What happened

"The markets are sending a message about coronavirus: The recession risk is real."  

So opined the venerable Washington Post this morning, and if the coronavirus news wasn't bad enough already -- with a collapse in oil prices on top of it -- this surely would have been the straw to break the steel industry's back.

This afternoon, shares of Nucor (NUE -0.34%) are down 11.5% as of 2 p.m. EDT, and shares of archrival U.S. Steel (X 1.45%) are right down there with 'em -- 11%. European steel stock ArcelorMittal (MT -0.91%) has just plain collapsed -- down 18.7%, as have Brazil's Gerdau S.A. (GGB -2.68%) and Companhia Siderurgica Nacional (SID -4.99%), down 17% and 22.25, respectively.

Molten steel pours in a foundry

Image source: Getty Images.

So what

Suffice it to say that coronavirus concerns are at the heart of this sell-off. According to the latest data from the World Health Organization this afternoon, confirmed cases of the coronavirus just passed 110,000 worldwide, with deaths topping 3,800. More than half the countries on the planet -- 105 -- now report infections within their borders, and Italy is in the process of trying to quarantine a quarter of its population within its industrial heartland. It's about as certain as certain can get that the global economy is going to suffer.  

Recession, says The Post? You betcha. I honestly don't know how we can avoid it now.

Now what

When a recession strikes, the picture won't look pretty for steel stocks.

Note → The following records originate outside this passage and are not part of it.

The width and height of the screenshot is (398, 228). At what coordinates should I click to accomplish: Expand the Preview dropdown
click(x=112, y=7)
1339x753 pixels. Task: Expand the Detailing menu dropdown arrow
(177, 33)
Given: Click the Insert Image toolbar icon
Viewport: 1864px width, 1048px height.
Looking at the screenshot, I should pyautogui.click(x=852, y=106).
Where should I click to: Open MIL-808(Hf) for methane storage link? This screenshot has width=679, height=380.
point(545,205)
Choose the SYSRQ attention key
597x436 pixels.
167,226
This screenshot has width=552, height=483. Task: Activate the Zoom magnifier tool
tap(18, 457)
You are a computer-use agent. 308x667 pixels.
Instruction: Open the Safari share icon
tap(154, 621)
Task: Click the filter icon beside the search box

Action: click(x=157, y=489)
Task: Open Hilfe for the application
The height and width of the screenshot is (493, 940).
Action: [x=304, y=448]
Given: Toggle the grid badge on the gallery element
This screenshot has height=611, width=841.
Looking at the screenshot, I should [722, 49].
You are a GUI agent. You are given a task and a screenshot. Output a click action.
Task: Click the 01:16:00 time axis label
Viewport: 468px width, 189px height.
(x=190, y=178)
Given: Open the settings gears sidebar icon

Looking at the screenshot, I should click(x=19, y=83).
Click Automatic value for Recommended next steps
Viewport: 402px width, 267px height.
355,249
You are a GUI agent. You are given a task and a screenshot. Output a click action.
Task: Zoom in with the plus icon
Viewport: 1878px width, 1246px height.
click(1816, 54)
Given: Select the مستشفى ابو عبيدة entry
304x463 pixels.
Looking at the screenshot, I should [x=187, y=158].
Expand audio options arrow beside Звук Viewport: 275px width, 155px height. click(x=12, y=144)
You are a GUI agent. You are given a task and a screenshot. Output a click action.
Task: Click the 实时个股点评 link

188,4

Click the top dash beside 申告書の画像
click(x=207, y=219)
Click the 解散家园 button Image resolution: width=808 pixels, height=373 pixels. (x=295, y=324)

It doesn't really matter that these companies dominate the global market for metals. A recession will mean fewer people performing fewer services and making fewer goods. Fewer workers earning smaller paychecks and buying less stuff. Fewer automobiles sold, fewer washers and dryers -- fewer of everything, in fact, that requires steel as a component.

What does this mean for investors in steel stocks? According to data from Yahoo! Finance, analysts are still predicting that Gerdau will grow its earnings at better than 25% per year over the next five years, for example, and U.S. Steel at 39%. That's highly unlikely to happen if a coronavirus-fueled crash in consumer demand combines with a collapse in energy prices to cause a recession.

Even the 6% earnings growth that analysts have forecast for Nucor might be a stretch.

Beware a recession, folks: It won't be good news for steel stocks.